Ce nouvel opus était donc l’occasion pour la paire de remettre les points sur les ‘i’. De remettre les pendules à l’heure, si vous préférez. Ce que Hella est parvenu à faire en publiant ce « Tripper ». Fini les plaisanteries de mauvais goût. Les Californiens ont décidé de refaire de leur ville, le centre névralgique du math-rock en duo !
Le tandem pète la forme. Zach Hill démontre une nouvelle fois sa dextérité aux drums. Tout en conjuguant vélocité, nuance et puissance.
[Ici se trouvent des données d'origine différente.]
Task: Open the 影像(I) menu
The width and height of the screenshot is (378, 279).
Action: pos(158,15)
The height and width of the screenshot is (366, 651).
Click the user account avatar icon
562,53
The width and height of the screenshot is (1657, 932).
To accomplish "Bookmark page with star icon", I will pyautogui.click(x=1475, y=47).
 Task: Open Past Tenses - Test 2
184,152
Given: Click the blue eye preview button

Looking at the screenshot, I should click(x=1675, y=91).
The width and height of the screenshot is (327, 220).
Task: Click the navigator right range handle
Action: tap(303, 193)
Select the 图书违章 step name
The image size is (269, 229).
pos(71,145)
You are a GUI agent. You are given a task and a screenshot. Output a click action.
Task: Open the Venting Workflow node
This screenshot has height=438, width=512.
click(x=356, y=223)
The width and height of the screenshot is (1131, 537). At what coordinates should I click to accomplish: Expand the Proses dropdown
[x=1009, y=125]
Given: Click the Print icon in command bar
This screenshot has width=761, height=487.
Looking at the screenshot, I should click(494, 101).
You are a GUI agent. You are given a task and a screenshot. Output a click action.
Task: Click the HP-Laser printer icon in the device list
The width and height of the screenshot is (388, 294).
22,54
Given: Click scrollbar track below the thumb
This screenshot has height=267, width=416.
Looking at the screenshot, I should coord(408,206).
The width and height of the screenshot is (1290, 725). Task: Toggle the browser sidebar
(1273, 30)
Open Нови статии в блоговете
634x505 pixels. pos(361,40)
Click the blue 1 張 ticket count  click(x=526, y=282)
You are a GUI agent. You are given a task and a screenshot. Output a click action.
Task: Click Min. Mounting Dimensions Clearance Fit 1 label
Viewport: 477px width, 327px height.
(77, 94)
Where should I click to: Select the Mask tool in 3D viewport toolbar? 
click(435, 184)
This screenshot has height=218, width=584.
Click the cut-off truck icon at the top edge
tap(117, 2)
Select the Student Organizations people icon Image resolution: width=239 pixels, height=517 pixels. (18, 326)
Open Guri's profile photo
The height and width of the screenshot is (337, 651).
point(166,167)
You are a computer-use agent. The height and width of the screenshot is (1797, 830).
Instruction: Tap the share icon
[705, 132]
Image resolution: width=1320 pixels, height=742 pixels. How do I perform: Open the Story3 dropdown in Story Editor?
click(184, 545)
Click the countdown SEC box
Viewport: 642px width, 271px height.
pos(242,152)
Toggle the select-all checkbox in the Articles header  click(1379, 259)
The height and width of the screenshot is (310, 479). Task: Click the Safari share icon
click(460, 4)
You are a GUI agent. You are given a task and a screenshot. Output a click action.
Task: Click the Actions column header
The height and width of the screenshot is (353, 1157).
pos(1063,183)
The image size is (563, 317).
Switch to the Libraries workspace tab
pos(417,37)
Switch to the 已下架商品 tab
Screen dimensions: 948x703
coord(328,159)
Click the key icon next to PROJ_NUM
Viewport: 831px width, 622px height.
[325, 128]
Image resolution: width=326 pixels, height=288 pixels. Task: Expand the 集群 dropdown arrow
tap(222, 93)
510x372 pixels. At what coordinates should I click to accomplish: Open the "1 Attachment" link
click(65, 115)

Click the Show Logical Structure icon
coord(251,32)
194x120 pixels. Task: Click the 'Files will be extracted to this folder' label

Difficile de suivre le rythme, d’ailleurs, tout au long de ces dix morceaux de cet elpee
Hella parvient, dans la limite du possible, à maintenir ses pulsions dévastatrices et reste toujours dans la limite de l’audible. Le tempo finit toujours par s’emballer et lorsqu’il est interrompu un bref instant, c’est pour repartir de plus belle et de manière plus brutale. Néanmoins, impossible pour nos deux lascars de ne pas déraper instinctivement, mais brièvement, dans le démonstratif. On ne leur en voudra pas pour autant ! Chaque morceau construit même sa petite mélodie (parfois bien cachée il faut l’avouer).
« Tripper » est l’un des meilleurs albums jamais enregistré par Hella. Si vous aimez le genre, vous ne pourrez qu’y adhérer. D’ailleurs, peu de formations françaises, sont jusqu’à présent, parvenues à atteindre une telle dimension. Ils ne peuvent d’ailleurs qu’en prendre de la graine !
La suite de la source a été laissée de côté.